> [PROBLEM DETAILS]: Locate each line in the listing below that contains the word "screenshot", and copy those lines.

> [DATA IN THIS EXERCISE]:
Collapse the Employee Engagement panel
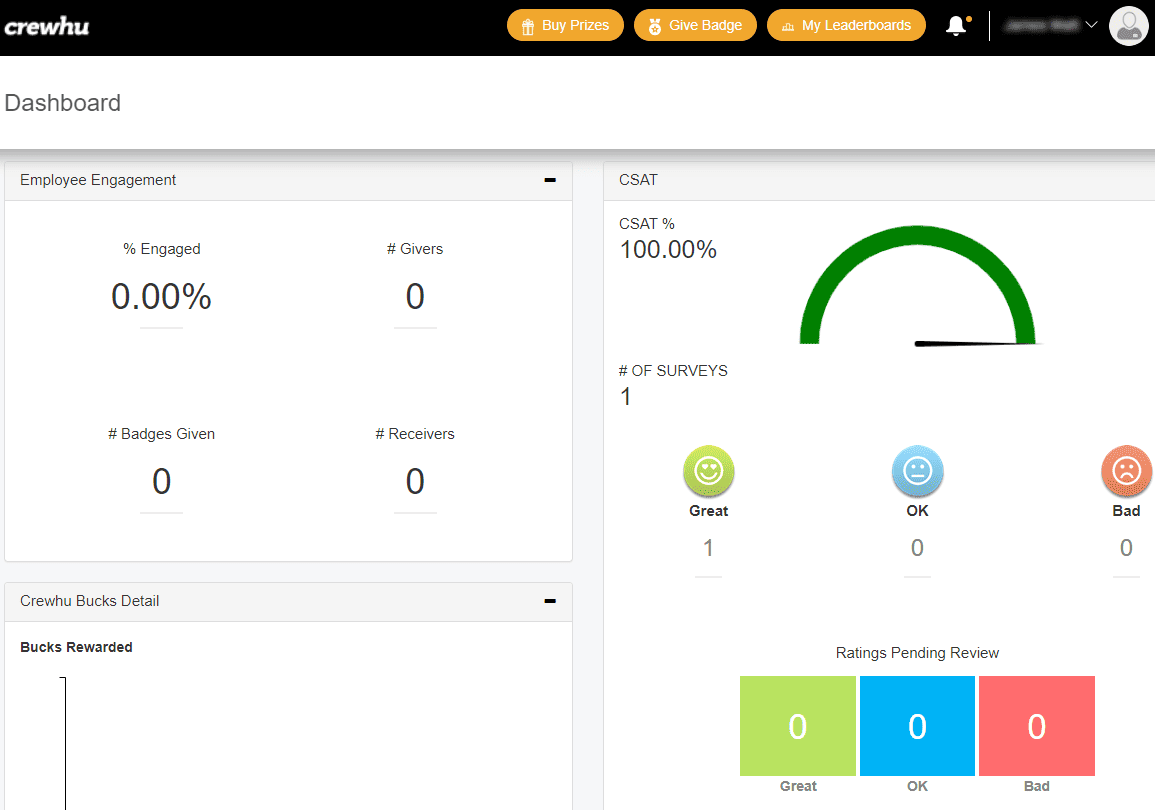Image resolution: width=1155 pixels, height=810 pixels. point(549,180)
...
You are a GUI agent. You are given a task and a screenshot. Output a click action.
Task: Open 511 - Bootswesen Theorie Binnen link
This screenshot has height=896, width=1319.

> [EXERCISE OUTPUT]:
You are a GUI agent. You are given a task and a screenshot. Output a click action.
This screenshot has height=896, width=1319.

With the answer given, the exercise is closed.